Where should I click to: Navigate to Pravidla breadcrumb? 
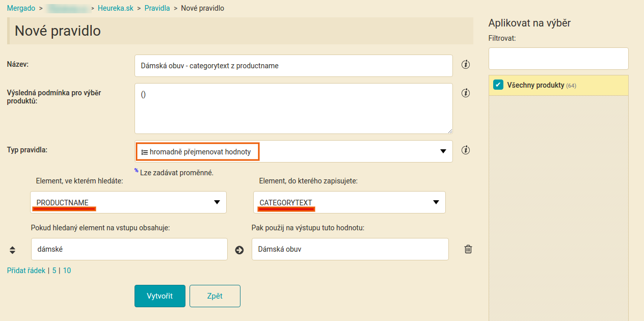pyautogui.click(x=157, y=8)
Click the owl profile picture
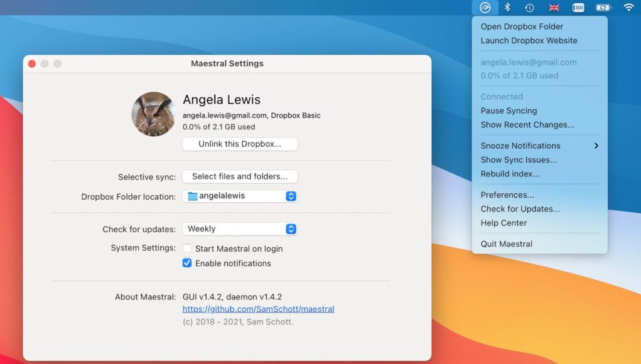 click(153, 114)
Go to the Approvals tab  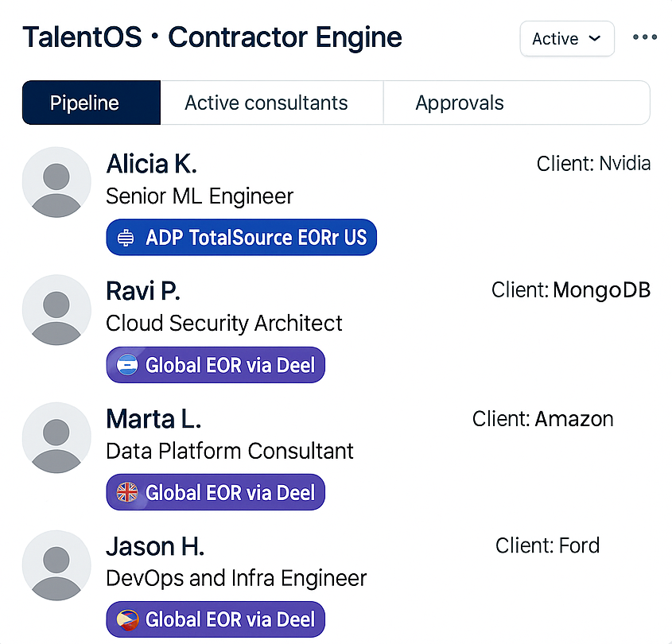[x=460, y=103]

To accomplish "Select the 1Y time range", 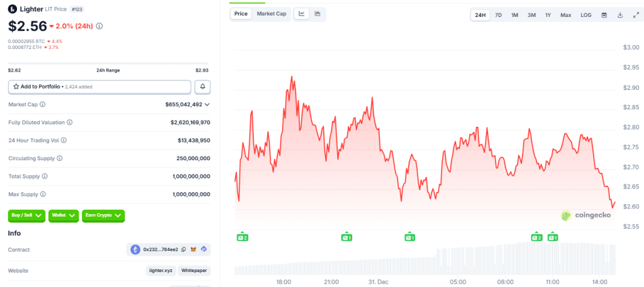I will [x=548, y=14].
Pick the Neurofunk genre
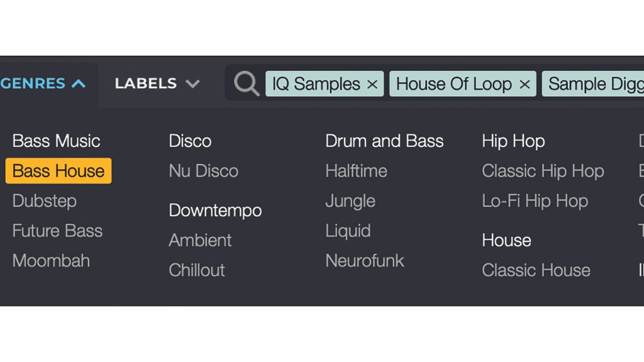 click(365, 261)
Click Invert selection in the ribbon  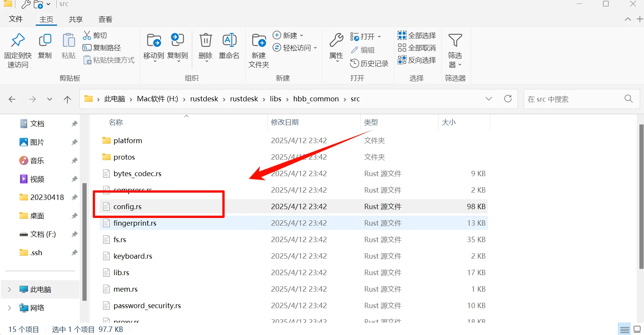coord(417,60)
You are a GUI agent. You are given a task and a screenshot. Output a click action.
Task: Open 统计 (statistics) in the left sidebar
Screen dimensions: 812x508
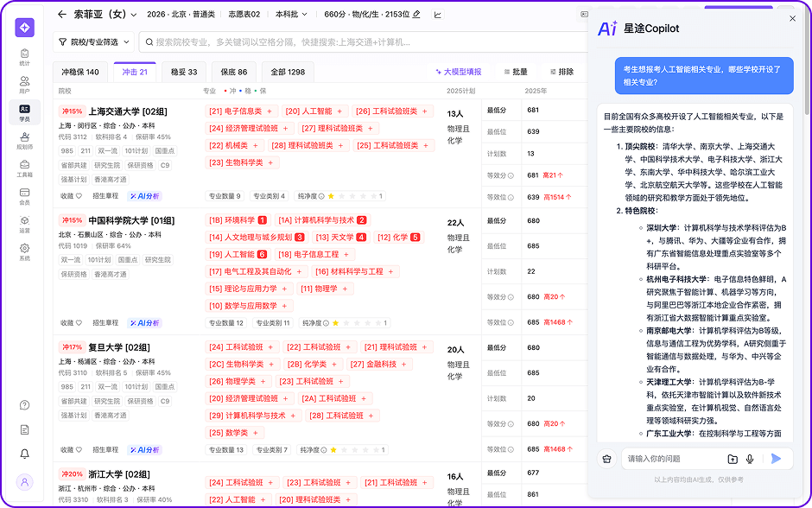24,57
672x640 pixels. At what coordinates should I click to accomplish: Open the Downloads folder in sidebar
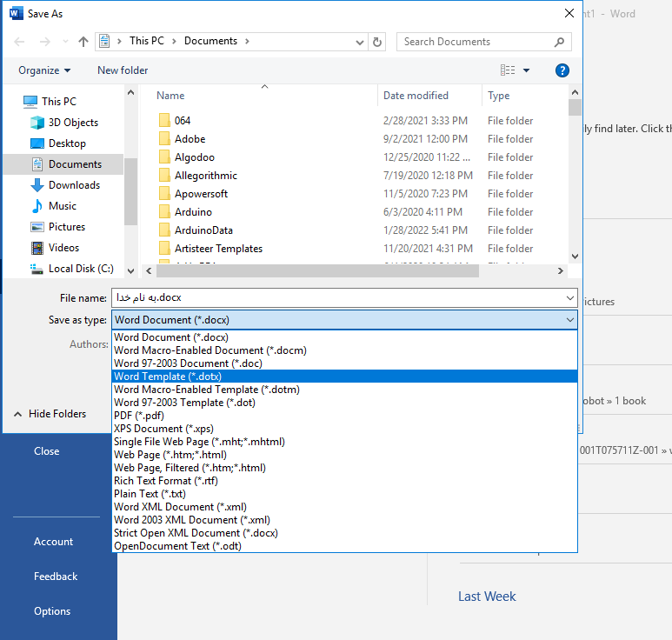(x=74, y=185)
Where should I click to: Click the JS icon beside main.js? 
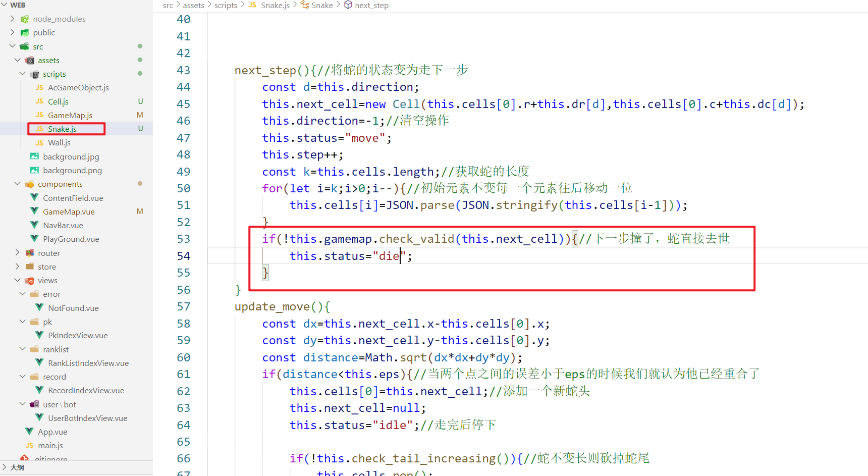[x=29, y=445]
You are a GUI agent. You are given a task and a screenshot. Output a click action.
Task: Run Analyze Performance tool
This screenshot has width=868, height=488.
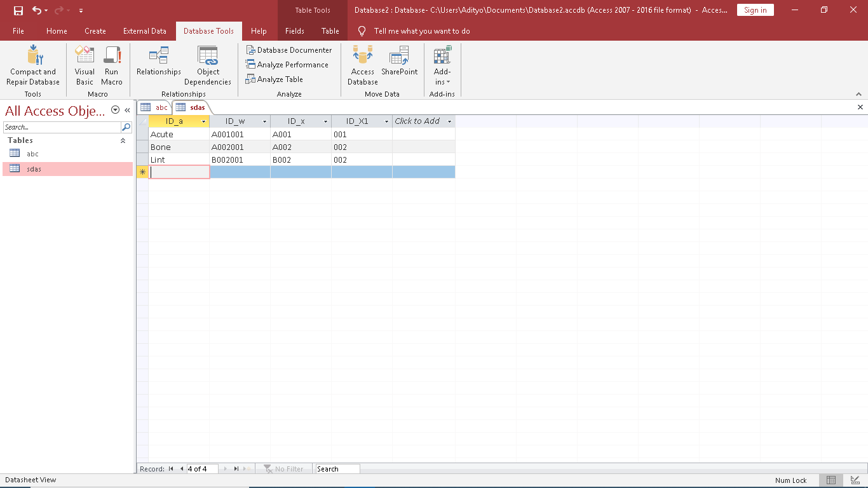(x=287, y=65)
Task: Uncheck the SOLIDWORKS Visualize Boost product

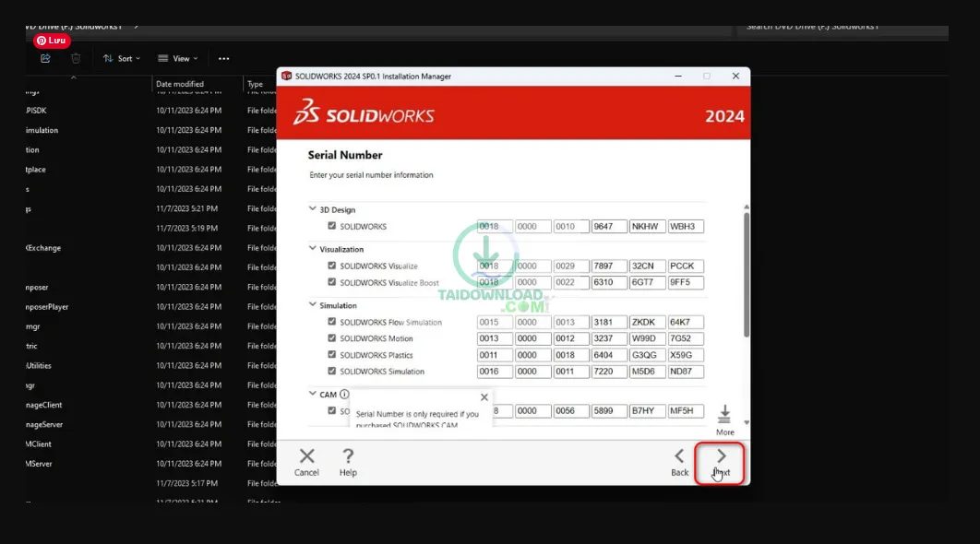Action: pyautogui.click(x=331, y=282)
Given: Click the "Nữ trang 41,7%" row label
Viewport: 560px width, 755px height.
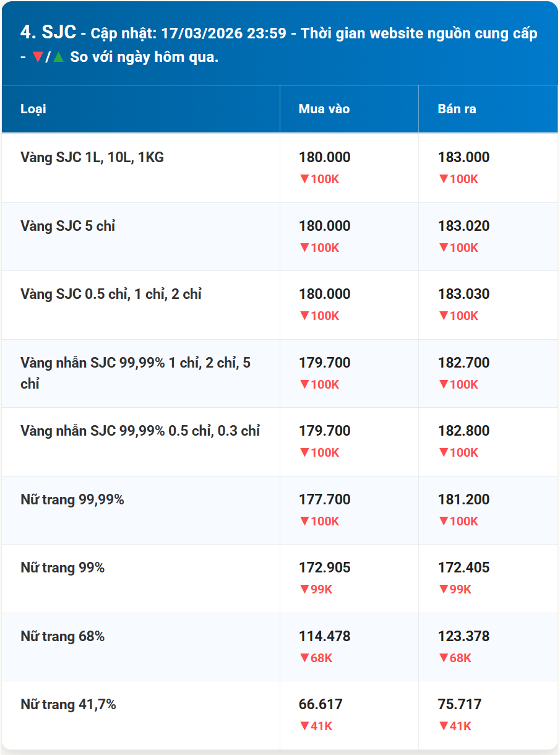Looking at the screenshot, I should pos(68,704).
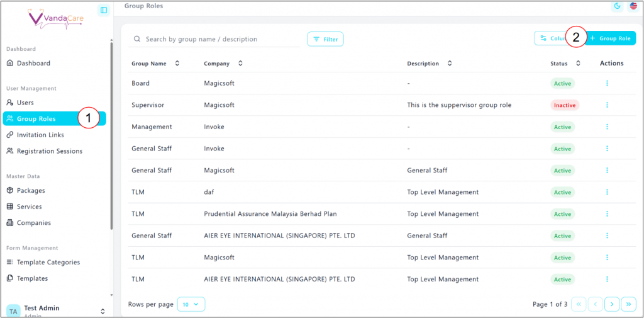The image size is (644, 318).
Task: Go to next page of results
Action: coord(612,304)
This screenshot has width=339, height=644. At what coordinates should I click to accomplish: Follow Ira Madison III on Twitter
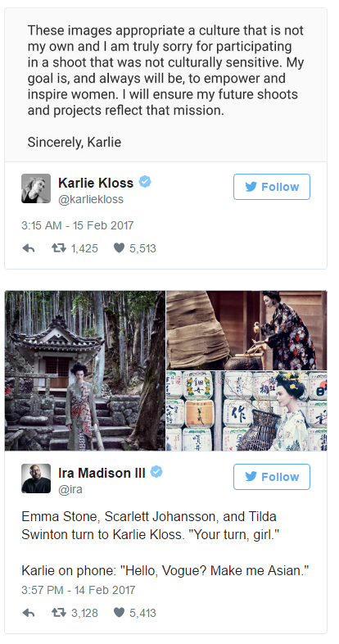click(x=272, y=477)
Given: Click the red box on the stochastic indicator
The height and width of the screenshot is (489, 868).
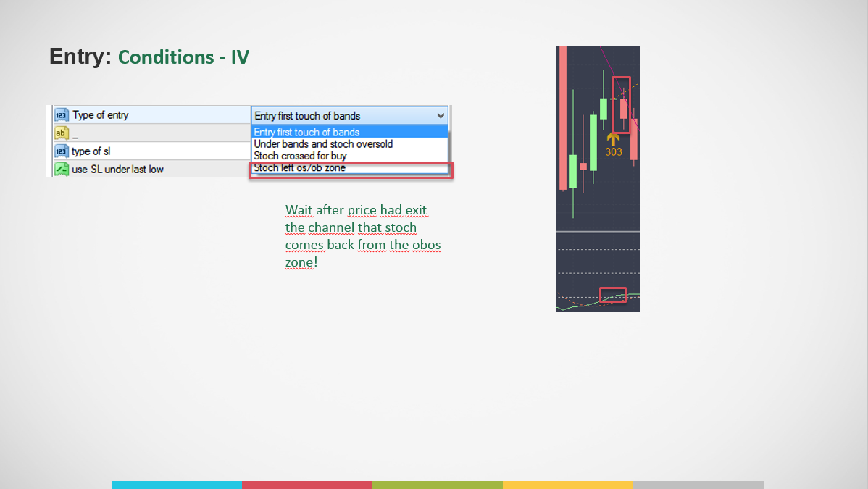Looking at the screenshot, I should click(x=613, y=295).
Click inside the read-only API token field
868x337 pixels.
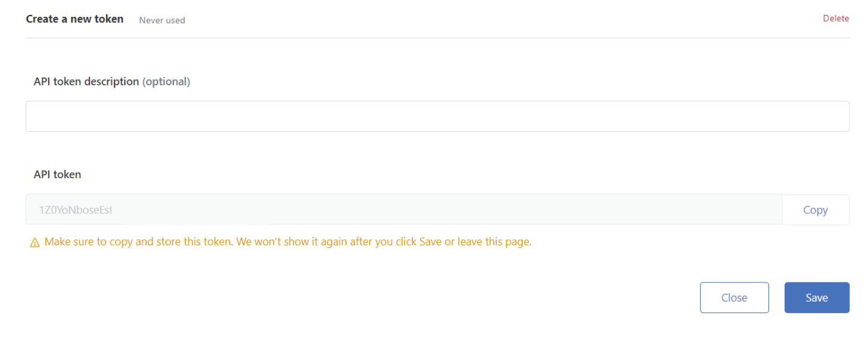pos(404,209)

____________________

**ACTIVITY**
Copy the lines of the records, beginning where the line containing "This screenshot has width=339, height=644." appears and continuing through the final line, exactly and with no pictures.

**OUTPUT BELOW**
This screenshot has width=339, height=644. At what coordinates should I click to accomplish: Follow Ira Madison III on Twitter
click(x=272, y=477)
Given: Click the red box on the stochastic indicator
The height and width of the screenshot is (489, 868).
Looking at the screenshot, I should click(x=613, y=295).
Click inside the read-only API token field
868x337 pixels.
pos(404,209)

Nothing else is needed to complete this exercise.